Lines below that include the word "agent" should each be copied.

> **Information**
==*==
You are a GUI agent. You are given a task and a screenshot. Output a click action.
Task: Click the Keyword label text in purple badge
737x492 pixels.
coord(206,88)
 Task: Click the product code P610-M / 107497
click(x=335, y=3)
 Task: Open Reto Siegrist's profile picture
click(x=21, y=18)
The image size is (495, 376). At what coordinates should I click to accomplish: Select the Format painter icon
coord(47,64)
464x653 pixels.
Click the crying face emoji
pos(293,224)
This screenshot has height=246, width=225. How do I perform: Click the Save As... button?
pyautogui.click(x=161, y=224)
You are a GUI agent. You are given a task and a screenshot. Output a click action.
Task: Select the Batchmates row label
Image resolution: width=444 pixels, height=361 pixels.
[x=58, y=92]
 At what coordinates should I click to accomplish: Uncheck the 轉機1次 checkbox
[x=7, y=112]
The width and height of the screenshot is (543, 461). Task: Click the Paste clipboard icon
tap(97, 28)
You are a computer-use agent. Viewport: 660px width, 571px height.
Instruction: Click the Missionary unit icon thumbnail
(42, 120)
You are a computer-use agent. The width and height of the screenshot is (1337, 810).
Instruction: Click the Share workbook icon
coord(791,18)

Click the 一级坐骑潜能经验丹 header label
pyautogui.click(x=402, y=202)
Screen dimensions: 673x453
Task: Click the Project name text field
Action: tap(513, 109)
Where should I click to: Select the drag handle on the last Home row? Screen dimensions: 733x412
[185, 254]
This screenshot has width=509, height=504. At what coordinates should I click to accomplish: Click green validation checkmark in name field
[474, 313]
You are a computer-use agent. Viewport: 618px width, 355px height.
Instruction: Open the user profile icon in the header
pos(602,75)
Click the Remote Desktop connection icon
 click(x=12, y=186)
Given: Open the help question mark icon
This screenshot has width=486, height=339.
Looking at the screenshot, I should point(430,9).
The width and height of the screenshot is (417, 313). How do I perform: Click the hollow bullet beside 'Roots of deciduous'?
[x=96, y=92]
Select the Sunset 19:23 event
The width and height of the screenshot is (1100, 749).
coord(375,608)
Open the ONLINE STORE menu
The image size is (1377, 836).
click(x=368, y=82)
==*==
> **Your response**
You are a GUI agent. You are given a task and a screenshot. Output a click action.
You are a GUI agent. You are given a task and a screenshot. Output a click action.
You are a computer-use agent. Viewport: 660px width, 571px height.
You are a computer-use agent. The width and height of the screenshot is (1337, 810).
You are a computer-use agent. Viewport: 618px width, 355px height.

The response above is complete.